*Parts of the exercise:*
a) Translate this sentence from the passage on naming a photography business into Spanish: "They say you get no second chance to make a good first impression."
b) From the passage on naming a photography business, reproduce word for word the section that begins with the words containing "Importance of Naming" and ends with "a big deal.".

*Passage provided:*
Are you looking for name ideas for your photography business? Coming up with something that fits the bill can seem a daunting task. Everyone wants to find that perfect name that is clever, creative, and unique but also professional and memorable.
Here's a look at how you can approach finding your business name with a little thought and research. It doesn't need to take very long, but you will definitely want to consider some of the strategic implications and how they might affect your business in the long term.
Importance of Naming Your Photography Business Carefully
They say you get no second chance to make a good first impression. In business, your business name is often one of the first impressions you make on new clients. So it only follows that choosing the right business name is a big deal.
But stop for a moment and consider exactly how important it is from a marketing perspective. Your name needs to embody not only what your business does but its mission and values. Here is a complete guide on how to start your business and turn your ideas into success. It is a foundational part of your brand identity. To that end, it's worthy of some careful consideration. And, in most cases, it is too important to use a pun or a funny play on words.

*Material:*
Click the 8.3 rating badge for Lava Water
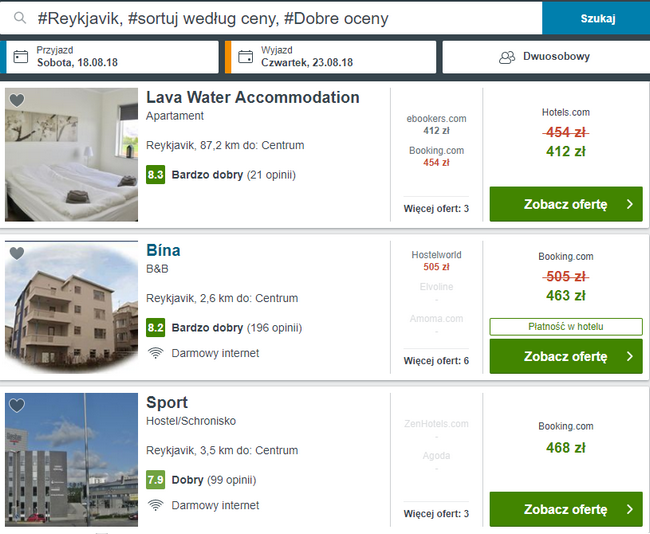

*Solutions:*
a) Dicen que no hay una segunda oportunidad para causar una buena primera impresión.

b)
Importance of Naming Your Photography Business Carefully
They say you get no second chance to make a good first impression. In business, your business name is often one of the first impressions you make on new clients. So it only follows that choosing the right business name is a big deal.